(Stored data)
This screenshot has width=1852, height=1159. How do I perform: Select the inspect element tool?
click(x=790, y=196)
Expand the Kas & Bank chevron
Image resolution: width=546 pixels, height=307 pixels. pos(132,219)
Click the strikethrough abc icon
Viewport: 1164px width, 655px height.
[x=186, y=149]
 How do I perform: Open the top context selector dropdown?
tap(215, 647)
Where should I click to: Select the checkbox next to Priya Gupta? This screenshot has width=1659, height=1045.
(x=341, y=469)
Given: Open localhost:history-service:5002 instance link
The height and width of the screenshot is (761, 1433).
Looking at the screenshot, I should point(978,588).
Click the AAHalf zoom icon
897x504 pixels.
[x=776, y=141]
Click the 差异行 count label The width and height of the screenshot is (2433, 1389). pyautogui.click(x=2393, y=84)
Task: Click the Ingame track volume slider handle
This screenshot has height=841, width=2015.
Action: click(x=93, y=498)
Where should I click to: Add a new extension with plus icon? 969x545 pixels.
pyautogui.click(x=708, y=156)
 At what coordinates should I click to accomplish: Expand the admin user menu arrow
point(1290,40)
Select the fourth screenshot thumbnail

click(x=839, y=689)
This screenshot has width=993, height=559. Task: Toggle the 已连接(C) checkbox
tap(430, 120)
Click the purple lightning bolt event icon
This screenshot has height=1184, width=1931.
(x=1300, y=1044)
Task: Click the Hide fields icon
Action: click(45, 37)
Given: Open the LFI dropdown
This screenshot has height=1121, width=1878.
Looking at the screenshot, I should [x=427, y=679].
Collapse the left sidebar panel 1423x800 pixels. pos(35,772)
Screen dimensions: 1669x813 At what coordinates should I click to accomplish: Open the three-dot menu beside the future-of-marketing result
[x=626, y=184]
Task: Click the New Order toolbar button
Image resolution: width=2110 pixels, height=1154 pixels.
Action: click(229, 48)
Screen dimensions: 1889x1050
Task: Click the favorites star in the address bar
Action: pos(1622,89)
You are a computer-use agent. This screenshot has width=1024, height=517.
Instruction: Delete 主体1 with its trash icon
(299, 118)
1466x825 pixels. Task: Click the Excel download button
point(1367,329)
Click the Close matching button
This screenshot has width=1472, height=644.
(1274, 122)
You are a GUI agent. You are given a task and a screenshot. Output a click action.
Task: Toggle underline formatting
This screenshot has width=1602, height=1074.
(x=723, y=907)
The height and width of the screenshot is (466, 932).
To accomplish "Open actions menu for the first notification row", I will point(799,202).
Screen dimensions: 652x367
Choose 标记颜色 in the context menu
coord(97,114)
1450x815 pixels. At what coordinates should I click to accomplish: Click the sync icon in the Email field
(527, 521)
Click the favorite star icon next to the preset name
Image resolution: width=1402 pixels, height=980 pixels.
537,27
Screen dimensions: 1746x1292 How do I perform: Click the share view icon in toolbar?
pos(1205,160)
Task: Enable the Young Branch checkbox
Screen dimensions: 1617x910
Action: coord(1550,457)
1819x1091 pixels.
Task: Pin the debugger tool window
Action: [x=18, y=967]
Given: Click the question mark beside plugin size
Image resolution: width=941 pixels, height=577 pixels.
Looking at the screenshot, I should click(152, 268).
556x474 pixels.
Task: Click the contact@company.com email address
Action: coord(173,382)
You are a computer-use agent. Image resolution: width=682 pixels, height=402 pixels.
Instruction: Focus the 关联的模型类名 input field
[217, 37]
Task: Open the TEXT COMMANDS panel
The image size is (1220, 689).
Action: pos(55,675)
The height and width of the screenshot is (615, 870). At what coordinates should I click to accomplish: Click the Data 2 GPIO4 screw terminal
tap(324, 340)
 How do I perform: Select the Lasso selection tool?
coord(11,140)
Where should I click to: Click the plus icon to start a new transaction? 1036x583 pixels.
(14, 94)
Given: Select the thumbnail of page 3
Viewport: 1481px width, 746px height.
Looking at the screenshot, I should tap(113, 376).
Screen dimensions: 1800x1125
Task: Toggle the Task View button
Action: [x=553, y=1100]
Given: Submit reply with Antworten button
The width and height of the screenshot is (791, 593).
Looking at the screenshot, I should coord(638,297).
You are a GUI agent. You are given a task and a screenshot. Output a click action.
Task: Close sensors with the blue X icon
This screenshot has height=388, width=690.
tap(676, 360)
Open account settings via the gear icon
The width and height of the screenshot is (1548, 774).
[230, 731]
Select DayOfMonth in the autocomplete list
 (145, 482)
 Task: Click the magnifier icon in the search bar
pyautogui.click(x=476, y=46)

Task description:
For this task, write out exactly the lines of the entries above, starting at the line with "Given: Click the" and ending at the line with "Given: Select the thumbnail of page 3", both included, and no others.

Result for this exercise:
Given: Click the question mark beside plugin size
Image resolution: width=941 pixels, height=577 pixels.
Looking at the screenshot, I should click(152, 268).
556x474 pixels.
Task: Click the contact@company.com email address
Action: coord(173,382)
You are a computer-use agent. Image resolution: width=682 pixels, height=402 pixels.
Instruction: Focus the 关联的模型类名 input field
[217, 37]
Task: Open the TEXT COMMANDS panel
The image size is (1220, 689).
Action: pos(55,675)
The height and width of the screenshot is (615, 870). At what coordinates should I click to accomplish: Click the Data 2 GPIO4 screw terminal
tap(324, 340)
 How do I perform: Select the Lasso selection tool?
coord(11,140)
Where should I click to: Click the plus icon to start a new transaction? 1036x583 pixels.
(14, 94)
Given: Select the thumbnail of page 3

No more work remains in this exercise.